The opinion of the court was delivered by: Barbara A. McAuliffe United States Magistrate Judge
FINDINGS AND RECOMMENDATIONS R E C O M M E N D I N G G R A N T I N G DEFENDANTS' MOTION TO DISMISS FOR FAILURE TO EXHAUST ADMINISTRATIVE REMEDIES (ECF Nos. 78, 81, 82)
OBJECTIONS DUE WITHIN THIRTY DAYS
Findings and Recommendations - Defendants' Motion to Dismiss
Plaintiff Thomas D. Braley ("Plaintiff") is a state prisoner proceeding pro se and in forma pauperis in this civil rights action pursuant to 42 U.S.C. § 1983. Plaintiff filed this action on September 28, 2007. On August 24, 2011, pursuant to 28 U.S.C. § 1915A, the Magistrate Judge issued findings and recommendations recommending dismissing certain claims and defendants.

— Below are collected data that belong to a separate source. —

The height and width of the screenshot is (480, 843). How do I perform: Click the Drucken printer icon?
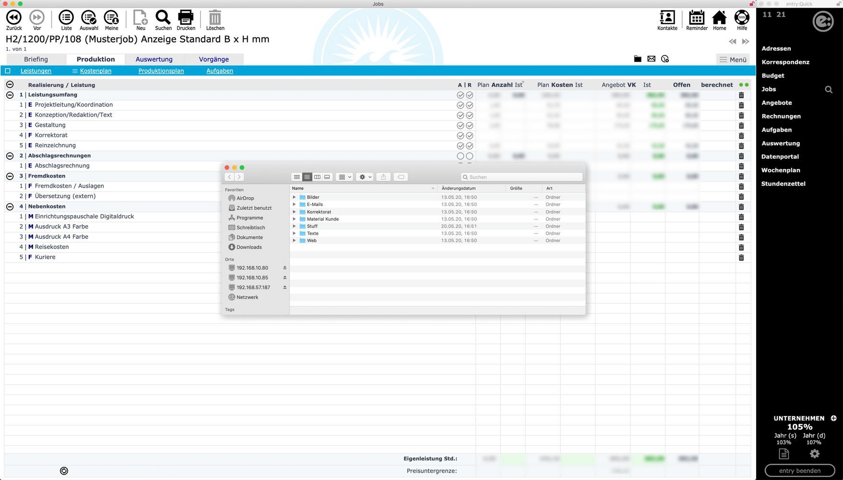click(186, 18)
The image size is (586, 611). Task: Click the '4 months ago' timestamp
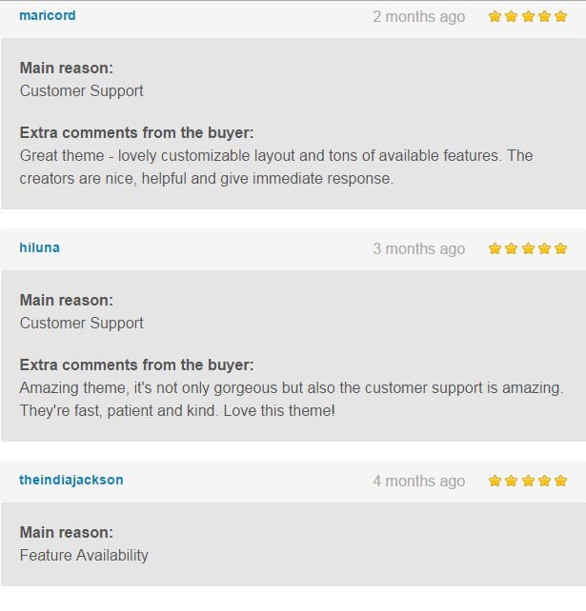418,482
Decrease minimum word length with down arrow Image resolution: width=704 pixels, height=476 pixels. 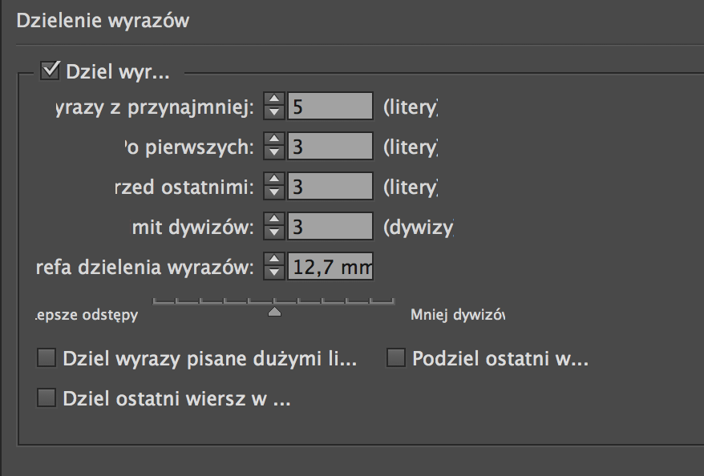(274, 112)
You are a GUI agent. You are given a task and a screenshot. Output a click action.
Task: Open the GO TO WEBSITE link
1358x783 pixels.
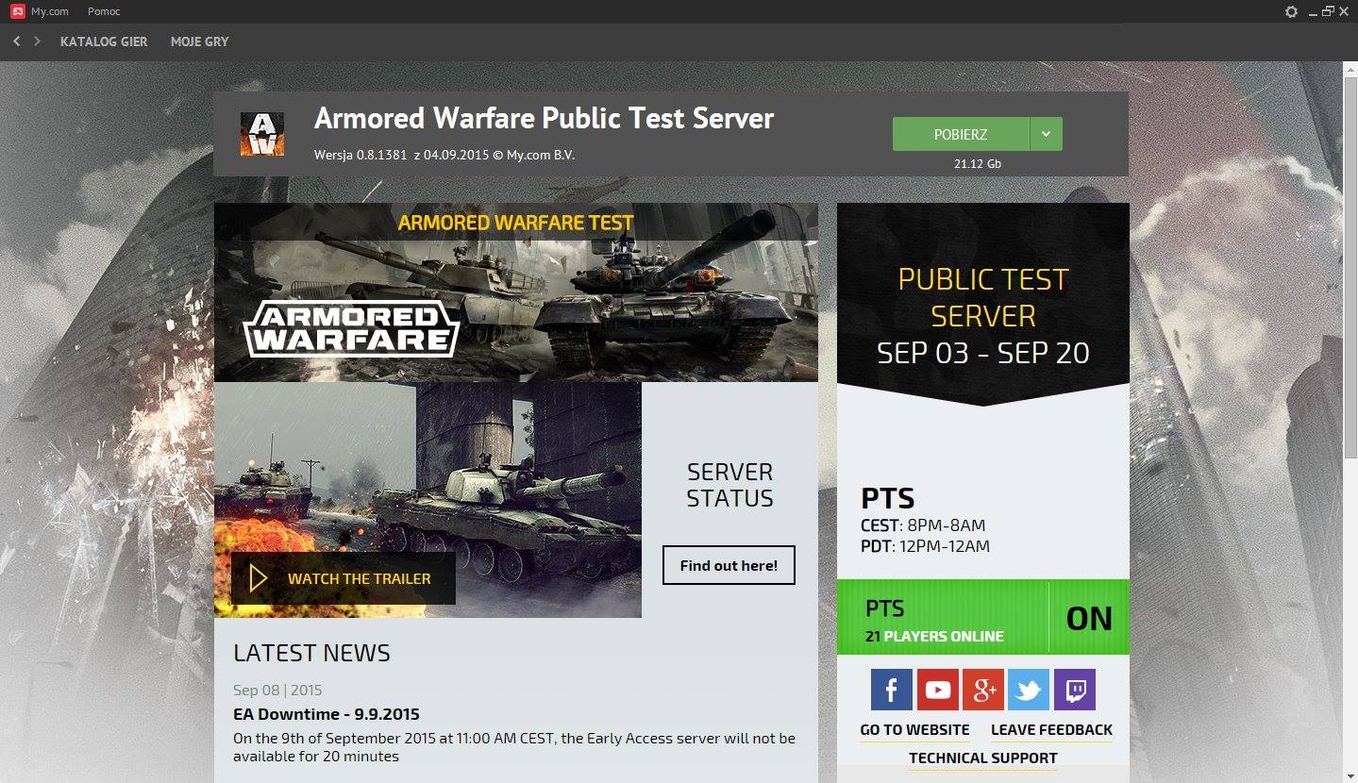(914, 730)
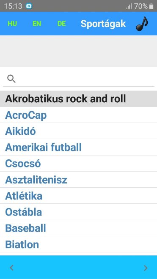Click the search magnifier icon
Viewport: 157px width, 279px height.
click(x=11, y=79)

On October 3, 2011, an order adopting the findings and recommendations issued, and this action is proceeding against Defendants Markmann and Miller for failure to protect in violation of the Eighth Amendment.*fn1 Fed. R. Civ. P. 8(a); Ashcroft v. Iqbal, 129 S. Ct. 1937, 1949 (2009); Bell Atlantic Corp. v. Twombly, 550 U.S. 544, 555 (2007).
On December 15, 2011, Defendant Miller filed a motion to dismiss for failure to exhaust administrative remedies. Fed. R. Civ. P. 12(b). Plaintiff filed an opposition on February 6, 2012.*fn2
Defendant Miller filed a reply on February 13, 2012. On March 28, 2012, Defendant Markmann joined in the motion to dismiss. The motion has been deemed submitted. Local Rule 230(l).

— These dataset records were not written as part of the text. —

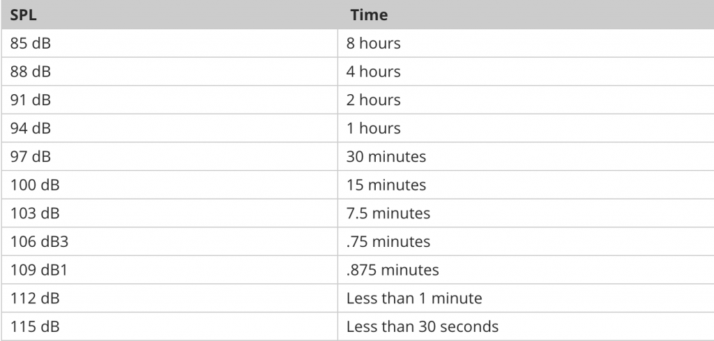Select the 106 dB3 cell
This screenshot has width=714, height=341.
click(x=38, y=242)
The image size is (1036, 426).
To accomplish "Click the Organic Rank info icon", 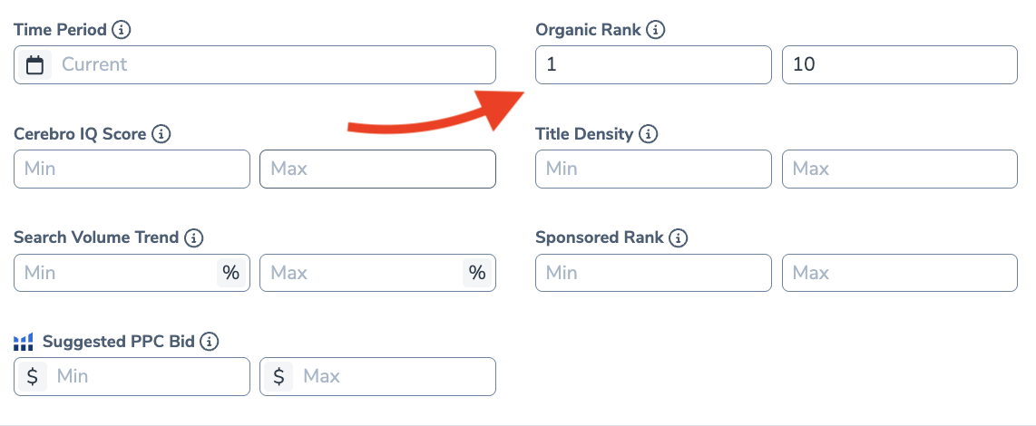I will tap(656, 30).
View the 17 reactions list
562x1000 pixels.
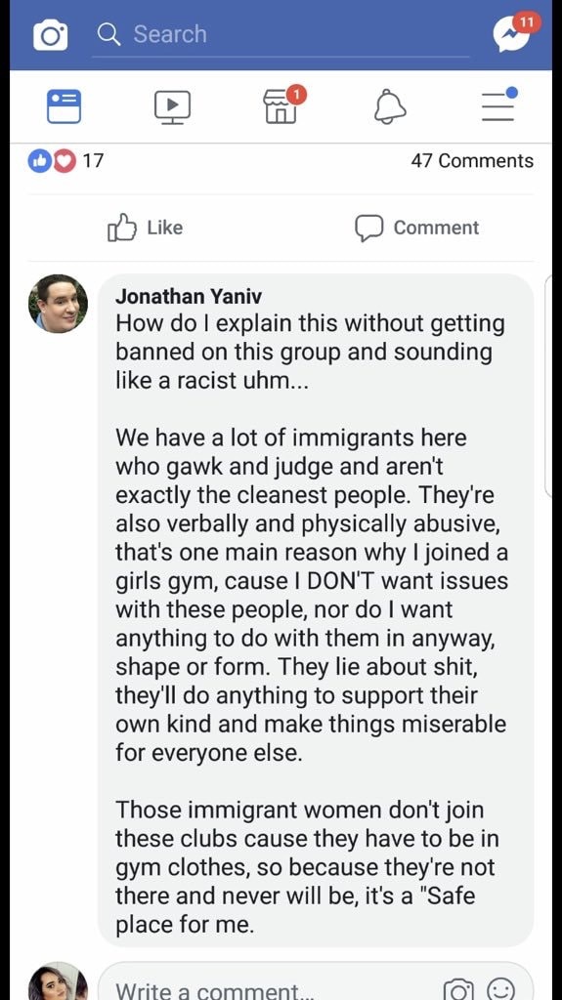point(65,161)
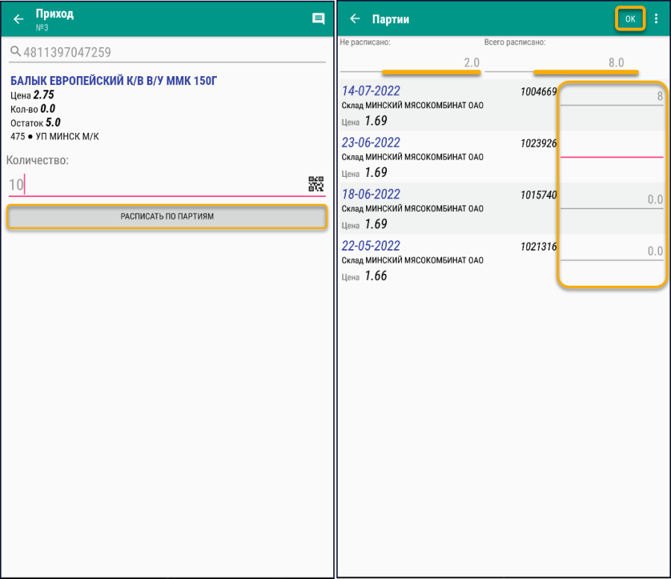Click the РАСПИСАТЬ ПО ПАРТИЯМ button

click(x=167, y=216)
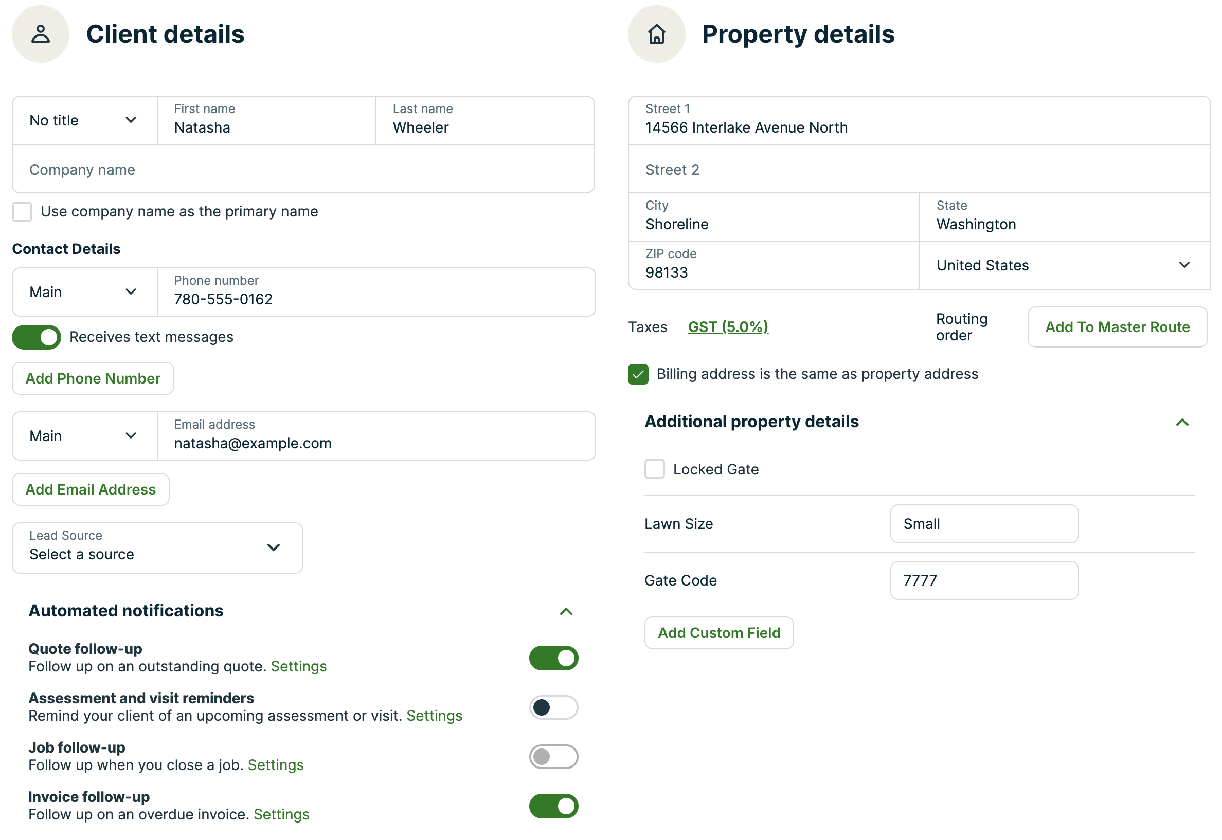Open the email type Main dropdown
This screenshot has height=840, width=1222.
click(x=84, y=436)
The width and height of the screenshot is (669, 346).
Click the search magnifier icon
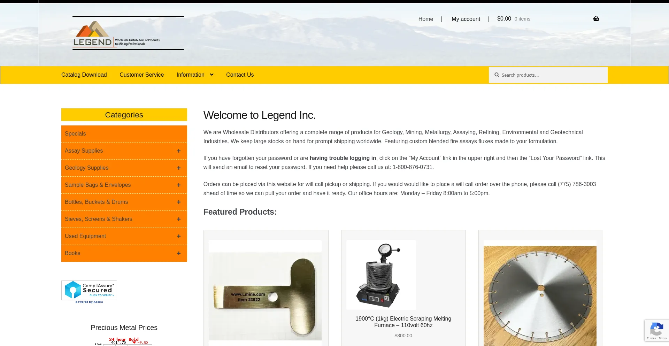(x=497, y=75)
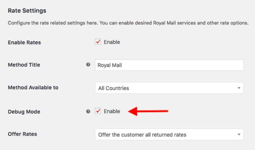
Task: Click the arrow on Offer Rates select box
Action: pos(239,135)
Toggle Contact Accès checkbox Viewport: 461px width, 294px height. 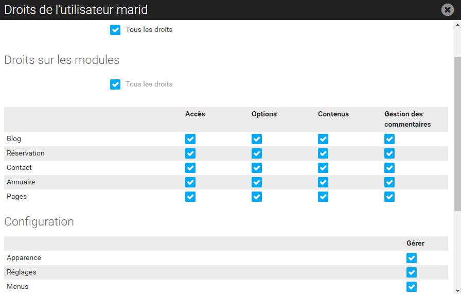coord(190,168)
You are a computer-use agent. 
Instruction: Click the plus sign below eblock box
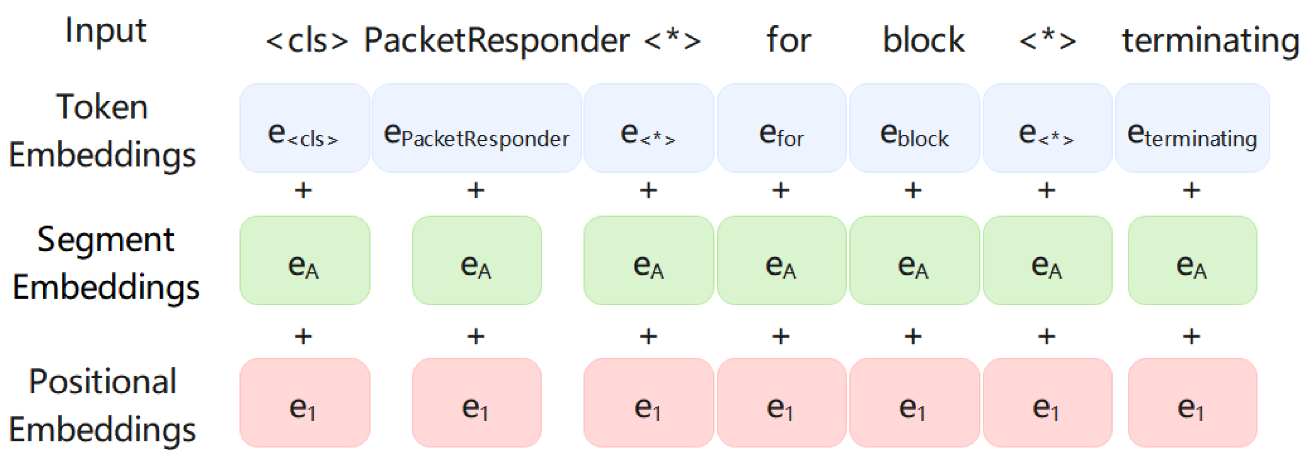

Defendants argue that Plaintiff failed to exhaust his claims in compliance with 42 U.S.C. § 1997e(a), subjecting the claims to dismissal. Pursuant to the Prison Litigation Reform Act ("PLRA") of 1995, "[n]o action shall be brought with respect to prison conditions under [42 U.S.C. § 1983], or any other Federal law, by a prisoner confined in any jail, prison, or other correctional facility until such administrative remedies as are available are exhausted." 42 U.S.C. § 1997e(a). The section 1997e(a) exhaustion requirement applies to all prisoner suits relating to prison conditions. Woodford v. Ngo, 548 U.S. 81, 85 (2006). All available remedies must be exhausted, not just those remedies that meet federal standards, Woodford, 548 U.S. at 84, nor must they be "plain, speedy, and effective," Booth v. Churner, 532 U.S. 731, 739 (2001). Prisoners must complete the prison's administrative process, regardless of the relief sought by the prisoner and regardless of the relief offered by the process, as long as the administrative process can provide some sort of relief on the complaint stated. Id at 741; see Woodford, 548 U.S. at 93.

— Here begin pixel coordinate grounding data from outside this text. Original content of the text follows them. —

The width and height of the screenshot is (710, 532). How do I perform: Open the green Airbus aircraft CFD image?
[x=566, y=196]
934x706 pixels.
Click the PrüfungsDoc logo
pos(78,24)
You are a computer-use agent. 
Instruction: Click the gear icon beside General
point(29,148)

The California Department of Corrections has an administrative grievance system for prisoner complaints. Cal. Code Regs., tit. 15 § 3084, et seq. "Any inmate or parolee under the department's jurisdiction may appeal any departmental decision, action, condition, or policy which they can demonstrate as having an adverse effect upon their welfare." Cal. Code Regs. tit. 15, § 3084.1(a). At the time of the claims at issue in this action, four levels of appeal were involved, including the informal level, first formal level, second formal level, and third formal level, also known as the "Director's Level." Cal. Code Regs. tit 15, § 3084.5.
Section 1997e(a) does not impose a pleading requirement, but rather, is an affirmative defense which defendants have the burden of raising and proving the absence of exhaustion. Lira v. Herrera, 427 F.3d 1164, 1171 (9th Cir. 2005). The failure to exhaust non-judicial administrative remedies that are not jurisdictional is subject to an unenumerated Rule 12(b) motion, rather than a summary judgment motion. Wyatt v. Terhune, 315 F.3d 1108, 1119 (9th Cir. 2003) (citing Ritza v. Int'l Longshoremen's & Warehousemen's Union, 837 F.2d 365, 368 (9th Cir. 1998) (per curium)). "In deciding a motion to dismiss for failure to exhaust, a court may look beyond the pleadings and decide disputed issues of fact." Sapp v. Kimbrell, 623 F.3d. 813, 821 (9th Cir. 2010) (quoting Wyatt, 315 F.3d at 1119-20). If the court concludes that the prisoner has failed to exhaust administrative remedies, the proper remedy is dismissal without prejudice, even where there has been exhaustion while the suit is pending. Lira, 427 F.3d at 1171.